Такси приехало, и мы быстро прыгнули на заднее сиденье, таксист попался расторопный и летел по вечернему городу, почти игнорируя знаки светофора, Аня ёрзала по сиденью, то и дело бросала на меня испытующие взгляды.
– Ну хоть скажи что-нибудь, мам, – выдохнула дочь и тряхнула меня за плечо.
– А что я тебе могу сказать, откуда я знаю, что там случилось? Сейчас приедем, все узнаем, и уже тогда можно будет о чем-то говорить, но на данный момент я не представляю, что надо сказать, – я это произнесла быстро и нервно, и Аня прикусила губу, понимая, что нарвалась на отповедь, а я не хотела никак обидеть ребёнка, и я понимала, что в этот момент Аня была моей смелостью, потому что сама бы я не рискнула поехать в больницу к бывшему мужу, потому что просто не понимала, как себя нужно правильно вести, а здесь вроде бы у меня есть такой буфер, что дочь обязательно решила ехать.
Когда мы оказались в больнице, то спустя короткое объяснение о том, что наш папа оказался здесь из-за аварии, нас все-таки проводили в приёмный покой.
Руслан сидел с рукой в ссадинах, на лице были несколько царапин, как будто бы от стекла.
Аня залетела в палату первая и охнула.
– А вы что тут делаете? – Хрипло произнёс Руслан и медленно моргнул.
– Как это что мы здесь делаем? Пап? Мы приехали, потому что у тебя там, там, а ты трубку не берёшь!
Руслан обвёл взглядом палату, облизал пересохшие губы, которые были все в трещинку, и выдал:
– Так, мобильник в машине остался, я же не думал, что сразу сюда меня потащат, – хрипло выдохнул он, а я, застыв в дверях, могла только отсчитывать удары собственного сердца.
– Что случилось, пап, как так вообще произошло?
– Да все нормально. Господи, что за паника. – Нахмурился Руслан и потянулся потереть переносицу пальцами, но Аня его вовремя остановила.
– Осторожно, там кровь.
– Да, я знаю, уже останавливали, да не переживай ты, раны на лице всегда очень сильно кровят.
– Что? Что сказали? Тебя будут обследовать или как?
– Да какое обследовать сейчас повязку наложат на руку и все, домой поеду.
Я нервно закусила губы,
Руслан бросил осторожный взгляд на меня, а я тяжело вздохнула.
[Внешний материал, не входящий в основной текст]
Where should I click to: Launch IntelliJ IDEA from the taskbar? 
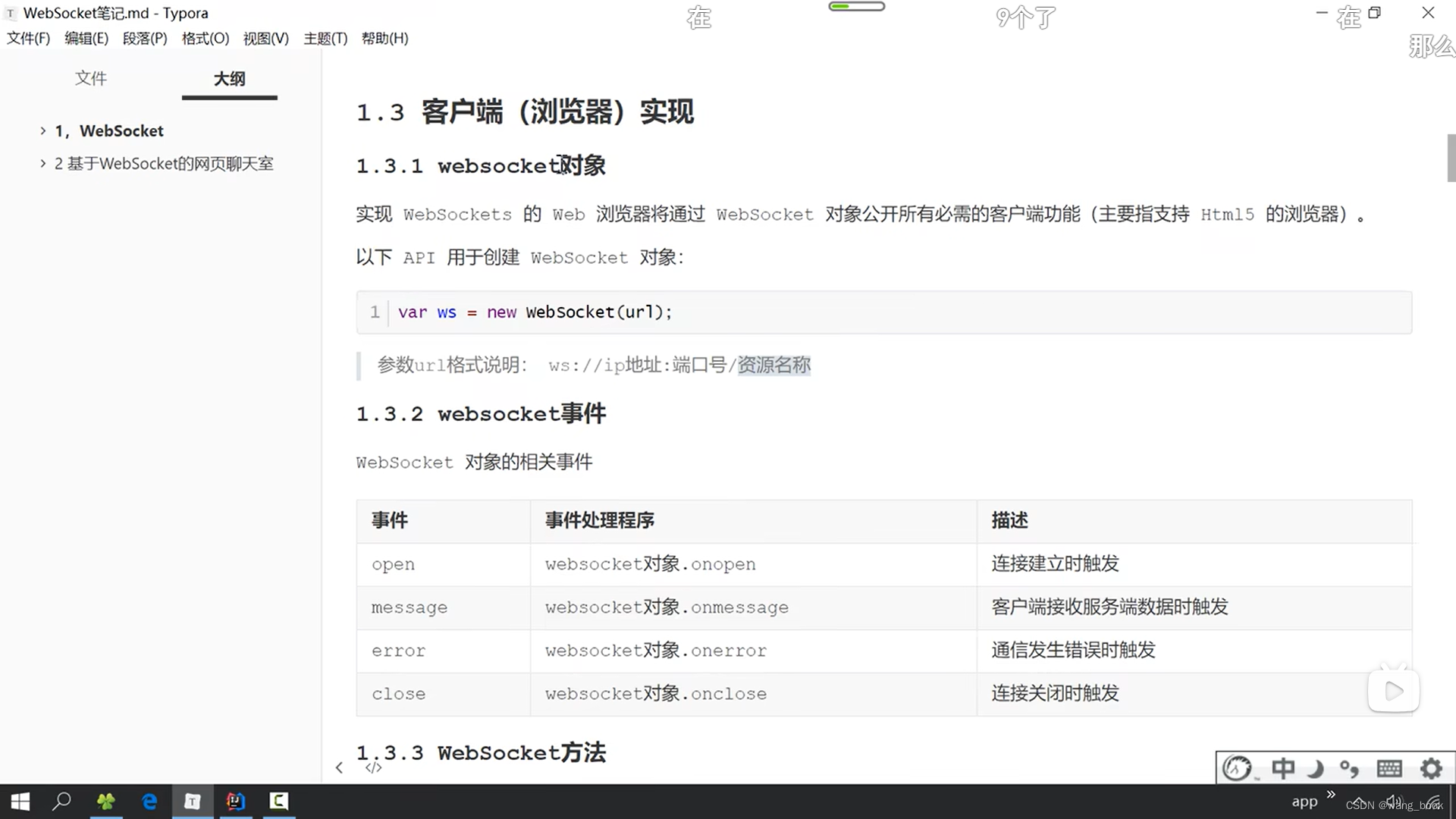click(x=235, y=801)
Через пару мгновений в поле зрения появился врач с молодым интерном, они начали быстро что-то обсуждать, говорить Руслану о том, что надо рану промыть и так далее. Аня прижалась ко мне спиной, я обняла её одной рукой за плечи, чтобы притянуть к себе, и мы обе стояли, растерянно глядели на всю эту ситуацию, а когда бинт завязали на запястье у Руслана, муж попытался встать, но у него как-то это не особо вышло, потому что он потерял равновесие и тут же плюхнулся обратно в койку.
Аня ахнула и зажала ладонями рот, а я медленно произнесла.
– Ты же, когда дёрнул меня сам, упал. Ты не просто попал в аварию, у тебя сотрясение.